__Problem statement__
Lines holding the string "will" are the ones to copy; find them all in the data.

__Exercise material__

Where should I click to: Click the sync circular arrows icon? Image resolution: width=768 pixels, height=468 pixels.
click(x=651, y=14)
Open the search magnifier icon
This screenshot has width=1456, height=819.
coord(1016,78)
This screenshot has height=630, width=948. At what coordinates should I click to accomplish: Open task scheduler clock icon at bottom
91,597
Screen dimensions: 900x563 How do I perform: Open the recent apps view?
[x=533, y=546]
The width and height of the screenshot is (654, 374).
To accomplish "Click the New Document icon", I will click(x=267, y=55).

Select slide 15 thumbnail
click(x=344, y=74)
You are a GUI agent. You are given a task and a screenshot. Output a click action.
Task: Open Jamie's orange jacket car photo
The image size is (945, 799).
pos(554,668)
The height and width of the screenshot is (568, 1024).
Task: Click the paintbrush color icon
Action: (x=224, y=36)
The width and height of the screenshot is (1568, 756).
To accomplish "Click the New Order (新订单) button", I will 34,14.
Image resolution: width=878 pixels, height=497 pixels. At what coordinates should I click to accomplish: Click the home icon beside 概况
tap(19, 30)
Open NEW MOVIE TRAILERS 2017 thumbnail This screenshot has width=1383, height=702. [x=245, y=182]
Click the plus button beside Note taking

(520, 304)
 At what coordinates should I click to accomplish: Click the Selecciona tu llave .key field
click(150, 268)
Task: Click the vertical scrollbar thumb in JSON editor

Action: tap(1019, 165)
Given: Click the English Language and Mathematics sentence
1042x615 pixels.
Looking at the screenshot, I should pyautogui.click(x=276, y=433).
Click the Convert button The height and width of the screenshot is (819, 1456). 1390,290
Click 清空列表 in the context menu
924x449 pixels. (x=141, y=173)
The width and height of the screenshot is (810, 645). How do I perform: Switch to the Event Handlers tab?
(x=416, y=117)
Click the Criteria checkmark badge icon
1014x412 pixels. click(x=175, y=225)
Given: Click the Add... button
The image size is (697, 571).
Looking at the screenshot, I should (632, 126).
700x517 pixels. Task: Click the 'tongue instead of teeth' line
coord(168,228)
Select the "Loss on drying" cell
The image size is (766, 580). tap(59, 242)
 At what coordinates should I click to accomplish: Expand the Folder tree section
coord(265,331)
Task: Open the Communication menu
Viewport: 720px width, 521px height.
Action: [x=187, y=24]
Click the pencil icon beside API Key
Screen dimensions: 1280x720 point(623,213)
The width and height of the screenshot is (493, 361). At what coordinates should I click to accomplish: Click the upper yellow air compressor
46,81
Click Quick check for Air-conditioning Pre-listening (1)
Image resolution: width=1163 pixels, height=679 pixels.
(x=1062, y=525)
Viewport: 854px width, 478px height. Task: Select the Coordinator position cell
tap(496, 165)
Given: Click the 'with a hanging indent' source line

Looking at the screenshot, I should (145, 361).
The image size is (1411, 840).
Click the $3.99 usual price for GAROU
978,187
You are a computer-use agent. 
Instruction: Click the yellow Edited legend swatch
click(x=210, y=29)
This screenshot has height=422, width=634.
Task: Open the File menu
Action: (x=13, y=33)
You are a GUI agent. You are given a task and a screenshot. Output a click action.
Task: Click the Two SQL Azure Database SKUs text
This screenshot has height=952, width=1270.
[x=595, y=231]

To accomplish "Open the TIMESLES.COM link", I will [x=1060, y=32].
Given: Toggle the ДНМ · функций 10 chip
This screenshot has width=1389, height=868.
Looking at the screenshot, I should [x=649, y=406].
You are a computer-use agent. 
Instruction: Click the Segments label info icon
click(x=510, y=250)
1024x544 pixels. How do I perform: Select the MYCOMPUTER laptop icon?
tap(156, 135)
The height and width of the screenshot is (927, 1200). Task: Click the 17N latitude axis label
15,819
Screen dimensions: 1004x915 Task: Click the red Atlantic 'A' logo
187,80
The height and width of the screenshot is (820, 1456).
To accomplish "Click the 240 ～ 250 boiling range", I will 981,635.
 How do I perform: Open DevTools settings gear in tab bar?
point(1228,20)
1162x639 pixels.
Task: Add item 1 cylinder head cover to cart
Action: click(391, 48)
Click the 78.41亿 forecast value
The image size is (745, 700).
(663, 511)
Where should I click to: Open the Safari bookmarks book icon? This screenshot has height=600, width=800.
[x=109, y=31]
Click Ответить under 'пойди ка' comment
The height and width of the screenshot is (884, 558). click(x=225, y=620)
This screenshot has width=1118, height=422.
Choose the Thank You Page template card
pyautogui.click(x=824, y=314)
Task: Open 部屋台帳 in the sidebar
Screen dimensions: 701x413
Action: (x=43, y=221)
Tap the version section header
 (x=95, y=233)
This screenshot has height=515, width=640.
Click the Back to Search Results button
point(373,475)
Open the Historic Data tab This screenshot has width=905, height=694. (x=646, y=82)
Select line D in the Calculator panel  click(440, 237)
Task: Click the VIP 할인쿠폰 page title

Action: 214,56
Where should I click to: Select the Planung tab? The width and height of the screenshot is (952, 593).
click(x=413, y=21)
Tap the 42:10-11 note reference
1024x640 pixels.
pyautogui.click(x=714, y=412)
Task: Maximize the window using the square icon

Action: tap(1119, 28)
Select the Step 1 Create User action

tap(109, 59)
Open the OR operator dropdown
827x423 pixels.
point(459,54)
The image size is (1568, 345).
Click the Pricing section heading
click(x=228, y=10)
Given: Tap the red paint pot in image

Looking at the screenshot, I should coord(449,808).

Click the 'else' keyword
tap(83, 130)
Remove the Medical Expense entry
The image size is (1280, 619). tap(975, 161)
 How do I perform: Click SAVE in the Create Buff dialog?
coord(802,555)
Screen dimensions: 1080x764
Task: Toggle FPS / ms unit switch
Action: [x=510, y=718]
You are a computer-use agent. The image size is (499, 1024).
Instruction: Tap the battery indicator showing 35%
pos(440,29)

__Solution for this exercise__
To accomplish "Click the New Document icon", I will click(x=267, y=55).
To accomplish "Click the New Order (新订单) button", I will 34,14.
To accomplish "Open the TIMESLES.COM link", I will [x=1060, y=32].
To accomplish "Click the 240 ～ 250 boiling range", I will 981,635.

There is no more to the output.